**Task objective**.
Produce a word-for-word restatement of the lines from the line with "Screen dimensions: 943x678" to the end of the listing below, inclusive.

══ Data section ══

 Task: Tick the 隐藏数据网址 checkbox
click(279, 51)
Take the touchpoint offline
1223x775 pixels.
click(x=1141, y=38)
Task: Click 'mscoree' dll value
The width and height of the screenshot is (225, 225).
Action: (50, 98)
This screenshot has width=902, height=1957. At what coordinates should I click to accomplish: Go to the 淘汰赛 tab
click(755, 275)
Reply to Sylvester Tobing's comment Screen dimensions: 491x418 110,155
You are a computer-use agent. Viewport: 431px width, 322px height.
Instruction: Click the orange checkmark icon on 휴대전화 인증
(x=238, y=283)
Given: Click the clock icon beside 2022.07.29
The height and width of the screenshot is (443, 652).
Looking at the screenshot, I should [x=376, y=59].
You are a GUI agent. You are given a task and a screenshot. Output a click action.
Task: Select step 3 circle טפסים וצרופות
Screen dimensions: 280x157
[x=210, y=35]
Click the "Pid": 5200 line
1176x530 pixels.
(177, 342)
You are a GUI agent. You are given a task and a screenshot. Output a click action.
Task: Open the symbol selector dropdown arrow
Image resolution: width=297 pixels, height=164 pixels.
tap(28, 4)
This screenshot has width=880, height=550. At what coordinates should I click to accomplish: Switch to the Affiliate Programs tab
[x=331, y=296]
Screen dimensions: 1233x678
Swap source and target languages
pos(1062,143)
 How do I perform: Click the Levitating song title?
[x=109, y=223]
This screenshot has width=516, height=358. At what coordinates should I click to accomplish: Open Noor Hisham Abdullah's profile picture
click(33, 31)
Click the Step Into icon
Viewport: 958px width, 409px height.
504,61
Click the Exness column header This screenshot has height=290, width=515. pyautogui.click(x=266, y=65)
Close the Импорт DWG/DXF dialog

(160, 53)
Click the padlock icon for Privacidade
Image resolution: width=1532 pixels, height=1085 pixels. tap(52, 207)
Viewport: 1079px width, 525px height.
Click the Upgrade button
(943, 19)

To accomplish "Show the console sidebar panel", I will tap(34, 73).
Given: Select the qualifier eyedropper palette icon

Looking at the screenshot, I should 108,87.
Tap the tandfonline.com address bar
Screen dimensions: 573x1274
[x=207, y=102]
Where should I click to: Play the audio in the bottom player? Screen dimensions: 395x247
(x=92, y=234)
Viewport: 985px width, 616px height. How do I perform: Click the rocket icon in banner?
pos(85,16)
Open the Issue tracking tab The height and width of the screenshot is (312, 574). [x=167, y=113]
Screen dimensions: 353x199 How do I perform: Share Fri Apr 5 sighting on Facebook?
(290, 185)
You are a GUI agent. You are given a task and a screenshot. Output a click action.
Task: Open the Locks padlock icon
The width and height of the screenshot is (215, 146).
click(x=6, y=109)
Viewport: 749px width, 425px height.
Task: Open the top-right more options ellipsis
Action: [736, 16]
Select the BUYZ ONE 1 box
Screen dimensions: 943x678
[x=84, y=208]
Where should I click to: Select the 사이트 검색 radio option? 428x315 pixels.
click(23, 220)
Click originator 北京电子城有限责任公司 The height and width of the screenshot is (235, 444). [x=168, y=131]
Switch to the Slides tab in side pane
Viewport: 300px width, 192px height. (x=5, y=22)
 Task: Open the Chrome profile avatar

═══

**Task solution**.
Screen dimensions: 943x678
[x=84, y=208]
Where should I click to: Select the 사이트 검색 radio option? 428x315 pixels.
click(23, 220)
Click originator 北京电子城有限责任公司 The height and width of the screenshot is (235, 444). [x=168, y=131]
Switch to the Slides tab in side pane
Viewport: 300px width, 192px height. (x=5, y=22)
 Task: Open the Chrome profile avatar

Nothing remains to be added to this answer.